Monday, November 3, 2008

Book: 'The Best of Roald Dahl'

I wish I can write as good as Roald Dahl. Reading his “The Best of” book was a roller-coaster ride – and the gut-wrenching feeling remains true even after numerous rereading. He served mind-boggling twist one after another that after some stories I really have to close the book, take a deep breath, and wondered to myself: ‘Did I really just read something that awesome?’. His short stories are ones that I wished I had conjured – vividly imaginative, filled with unexpected turns, and deeply disturbing that I felt emotionally drained reading some of his works. The dark, mysterious tales, sometimes inhuman tone, sometimes wickedly funny, left one breathless for more. He cajoled the readers into joining his adventure – calm at first – and then plunged us straight into the deepest, coldest and darkest abyss.

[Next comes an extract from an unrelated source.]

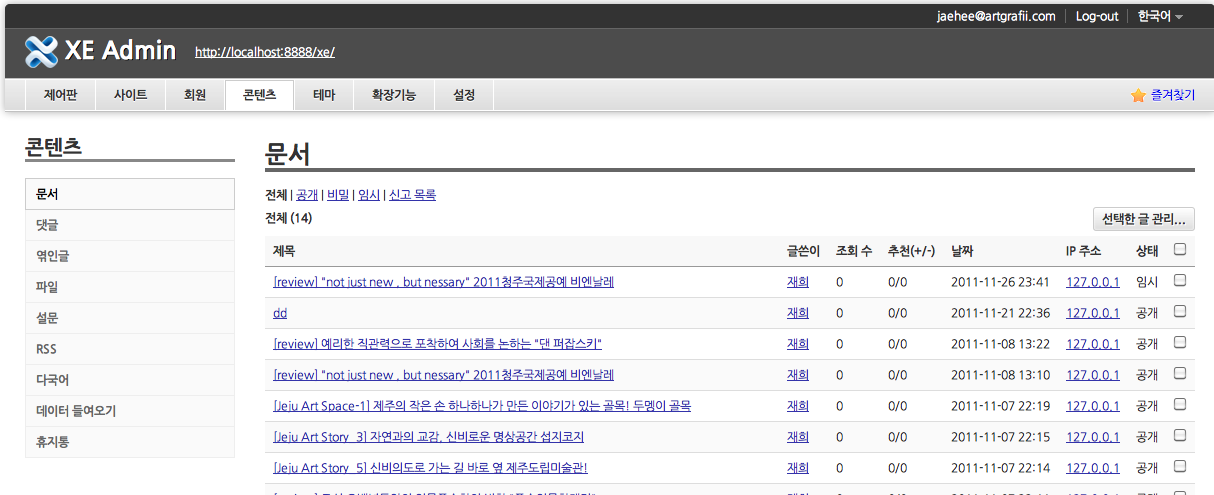Click the XE Admin logo icon

41,51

Here are some of my favorite tales as compiled in “The Best of Roald Dahl”:

Parson’s Pleasure: An antique dealer posed as a religious man to gain access into homes and tricked the owners to sell their antiques at a paltry sum, only to resell the items himself at a handsome profit. But will one of his unsuspecting victims hindered him from his biggest prize yet?

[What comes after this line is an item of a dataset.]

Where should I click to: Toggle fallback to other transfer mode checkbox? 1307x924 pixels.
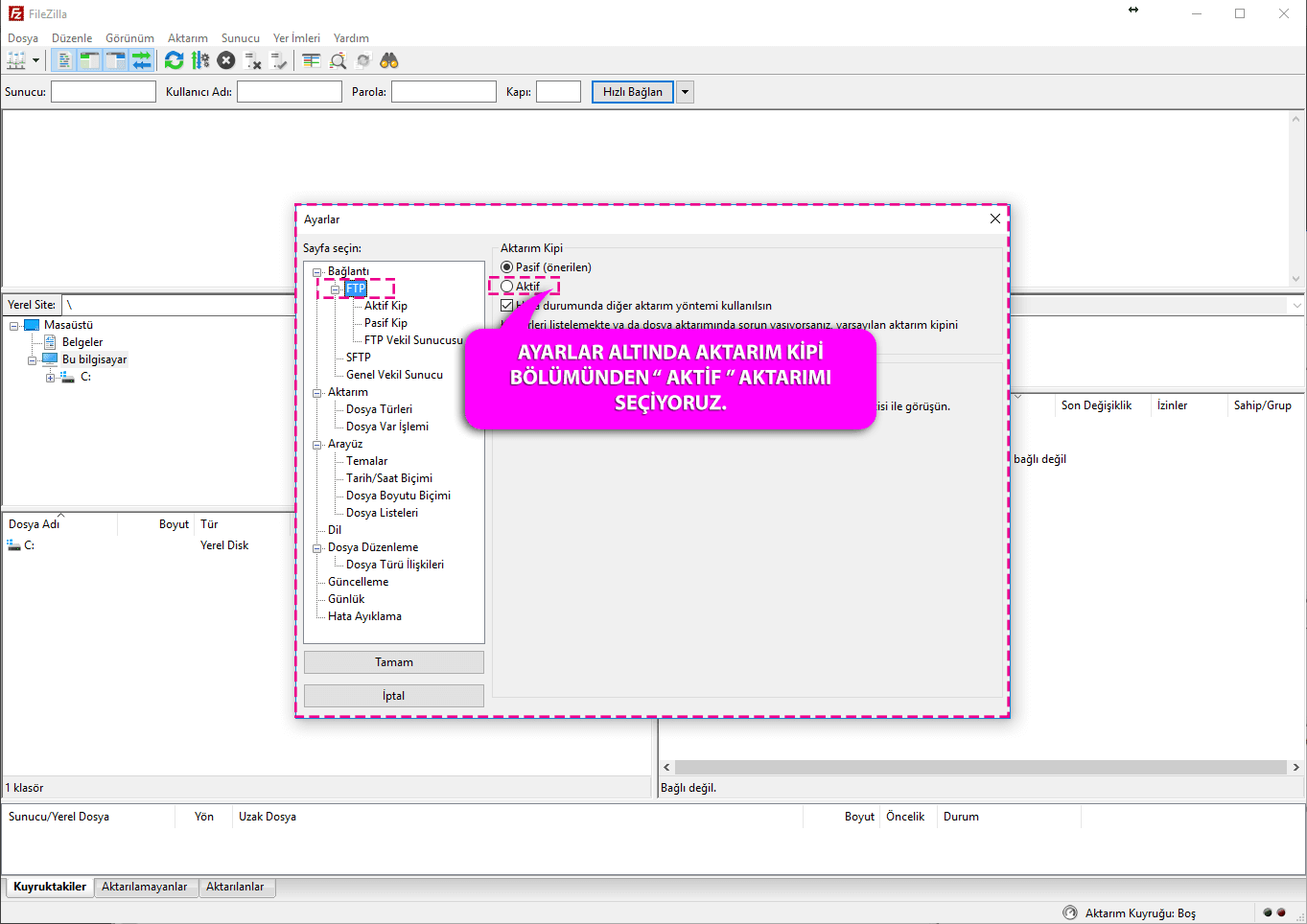point(507,306)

Mrs. Bixby and the Colonel’s Coat: A married lady had an affair with a rich colonel, and when he gave her a present so expensive and luxurious she can’t resist, how will she hide it from her husband?

Royal Jelly: A father’s maddening interest with bee caused him to experiment on his baby, but at what consequence?

The Boy Who Talked With Animals: A boy saved a turtle from being turned into delicious dishes and accessories. The next day he went missing.

Genesis and Catastrophe: The weakest baby ever born single handedly changed the history of the world.

Skin: A priceless art was tattooed on a priceless organ – the skin. What happened when serious buyer wants to acquire the piece?